On that day people will throw away to the moles and the bats

their idols of silver and their idols of gold

which they made for themselves to worship…  [Isaiah 2:17-20]

Rowan Williams identifies two very personal issues in Advent.  The first is to realize yet again that there are things we cannot do for ourselves.  Alone, as we know, we can’t learn language and communication.  Alone, we can’t learn to love and to be loved.  Alone, we can’t know whether we are worth anything or not, or actually visible to anyone or anything.  It is trendy now to have taken leave of God and religion and to be self-sufficient.  And our generation is left with what Rowan Williams calls paralyzing unhappiness and anxiety.  We would love to hear a voice of recognition and reassurance, but it must be on our terms and say the things we want to hear. 

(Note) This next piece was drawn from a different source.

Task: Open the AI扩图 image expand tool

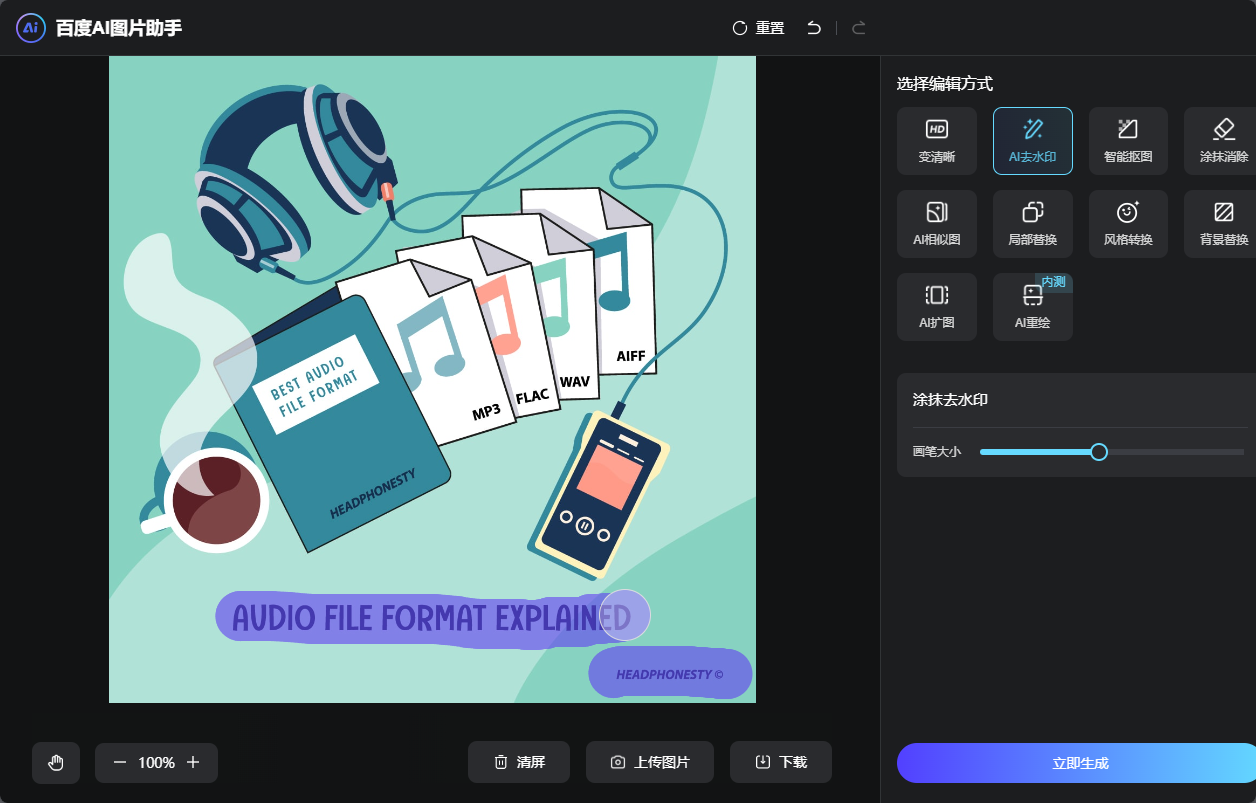Action: (936, 307)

So – and this is the second thing -- we make idols.  We project on to the empty space before us the voices and images we want – typically in western culture they include wealth and power, sex and so-called freedom, sport and entertainment, family first and last, happiness, the illusion of safety, personal appearance…  For Jews the covenant was always about the forsaking of idols.  We cannot make God, least of all in our own image.  We cannot domesticate God to our own life and preferences and what we imagine are our needs.  In the Christian Advent we become, as it were, Jews again.  We are reminded how, surrounded by all our goods and fortified by all our knowledge, we still need to be touched into life by a word from God – a word which brings all our idolatry to judgement. 

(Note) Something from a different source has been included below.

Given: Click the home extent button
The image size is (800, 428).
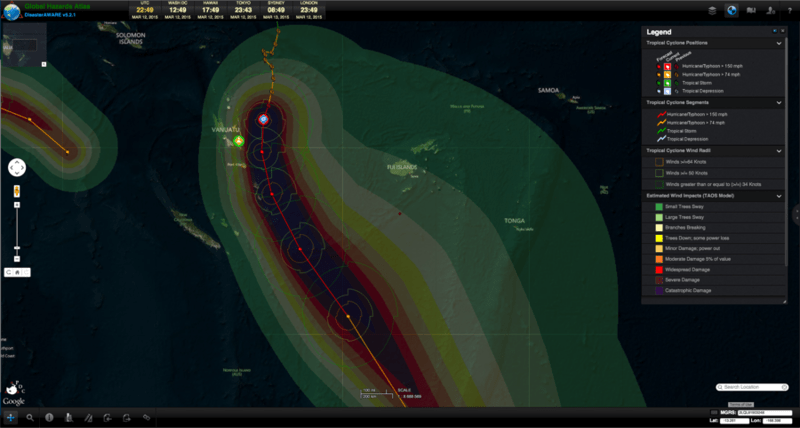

The wondrous thing is that, after our weeks of Advent waiting, this word turns out to be spoken in the birth of a baby, in a story which the secular world and much of the church have turned into a charming nursery tale.  In our contemplative life and prayer, our thoughtfulness and attention, but also in our silence and stillness, we are not strangers to mystery and awe, to the truth that may lie in the shadows, and the love which never lets us go.  And we are very ready, when we see our idols, to cast them to the moles and the bats.